E intendo [3540]di quel danno ch'è subbietto di ciò che propriamente si chiama timore, e timidità, viltà ec. non di quello ch'è materia solamente di afflizione, dispiacere, cordoglio, ec. o dubbiosamente o certamente aspettato ch'ei sia (nel qual caso questo dispiacere suole altresì chiamarsi timore), o ricevuto o presente ec.

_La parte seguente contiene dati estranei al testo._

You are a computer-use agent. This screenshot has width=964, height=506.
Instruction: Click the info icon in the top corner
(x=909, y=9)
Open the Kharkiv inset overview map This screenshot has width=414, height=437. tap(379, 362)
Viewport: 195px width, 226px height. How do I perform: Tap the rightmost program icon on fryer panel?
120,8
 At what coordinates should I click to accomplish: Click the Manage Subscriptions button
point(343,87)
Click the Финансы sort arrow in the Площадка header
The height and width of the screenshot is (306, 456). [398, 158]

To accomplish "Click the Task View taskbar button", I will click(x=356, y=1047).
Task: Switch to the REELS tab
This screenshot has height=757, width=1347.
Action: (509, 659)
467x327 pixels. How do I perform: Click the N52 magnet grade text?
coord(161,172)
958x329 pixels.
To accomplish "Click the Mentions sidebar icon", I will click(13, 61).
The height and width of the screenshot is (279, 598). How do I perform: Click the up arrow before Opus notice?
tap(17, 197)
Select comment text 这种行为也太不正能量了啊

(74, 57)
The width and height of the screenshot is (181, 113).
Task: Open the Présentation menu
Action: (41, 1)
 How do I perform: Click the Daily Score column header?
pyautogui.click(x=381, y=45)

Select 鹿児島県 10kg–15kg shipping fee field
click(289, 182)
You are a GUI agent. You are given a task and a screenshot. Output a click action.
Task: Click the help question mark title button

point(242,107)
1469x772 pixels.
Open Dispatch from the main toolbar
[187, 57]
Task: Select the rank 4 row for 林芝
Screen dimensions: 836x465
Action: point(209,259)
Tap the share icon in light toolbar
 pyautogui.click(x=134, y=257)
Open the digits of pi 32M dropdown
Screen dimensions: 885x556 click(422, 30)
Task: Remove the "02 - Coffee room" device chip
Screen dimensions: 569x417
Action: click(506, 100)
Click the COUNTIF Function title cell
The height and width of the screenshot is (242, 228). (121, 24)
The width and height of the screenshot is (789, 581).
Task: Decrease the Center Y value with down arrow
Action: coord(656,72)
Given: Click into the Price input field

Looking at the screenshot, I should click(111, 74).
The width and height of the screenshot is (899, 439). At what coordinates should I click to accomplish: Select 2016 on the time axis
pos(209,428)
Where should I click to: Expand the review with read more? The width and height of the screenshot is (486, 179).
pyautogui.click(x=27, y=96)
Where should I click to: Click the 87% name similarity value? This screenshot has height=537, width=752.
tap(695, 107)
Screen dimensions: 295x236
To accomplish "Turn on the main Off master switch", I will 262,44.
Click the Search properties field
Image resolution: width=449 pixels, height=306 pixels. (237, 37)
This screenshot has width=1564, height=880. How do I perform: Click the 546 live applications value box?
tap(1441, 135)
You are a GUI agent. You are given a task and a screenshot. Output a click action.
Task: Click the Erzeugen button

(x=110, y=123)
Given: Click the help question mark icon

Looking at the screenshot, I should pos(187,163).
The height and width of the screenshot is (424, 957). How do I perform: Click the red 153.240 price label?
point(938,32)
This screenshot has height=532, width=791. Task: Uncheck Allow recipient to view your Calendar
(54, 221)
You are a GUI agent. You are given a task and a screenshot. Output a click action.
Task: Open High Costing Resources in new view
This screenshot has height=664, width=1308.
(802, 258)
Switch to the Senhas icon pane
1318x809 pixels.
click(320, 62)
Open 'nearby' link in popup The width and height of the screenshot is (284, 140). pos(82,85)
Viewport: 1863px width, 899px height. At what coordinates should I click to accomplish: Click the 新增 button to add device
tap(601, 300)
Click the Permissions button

Il passato discorso spetta ai pericoli (o danni ec.) inevitabili e non dipendenti dalla volontà de' rispettivi individui. Il coraggio d'affrontare o cercare i pericoli volontariamente e potendo a meno, procede per lo più, e principalmente da natura o abito d'irriflessione o di non riflettere profondamente; ovvero dal non curare il pericolo, cioè non considerar come male, o come assai piccolo e spregevol male, il danno che ne potrebbe seguire, (ancorchè tenuto generalmente grandissimo o sommo dagli uomini), il che viene a esser quanto non riguardare il pericolo come pericolo, o dal non credere che questo danno ne possa o debba facilmente o in niun modo seguire, il che torna il medesimo. Questo coraggio non ha che far colla idea del perfetto coraggio da noi proposta, il quale impedisce di temere il pericolo o il danno 1° riguardato com'effettivo danno e pericolo, 2° perfettamente conosciuto, compreso e considerato. Queste condizioni sono essenziali al perfetto, anzi al vero e proprio coraggio; e quel che n'è senza, o non è propriamente coraggio, o imperfetto ec.
(26-7. Sett. 1823.)
[3541]Ho discorso altrove del verbo periclitor mostrando ch'egli è continuativo di un antico periculor, fatto dal participio di questo, cioè da periculatus contratto in periclatus come periculum in periclum, e mutata l'a in i secondo la solita regola, come in mussito da mussatus.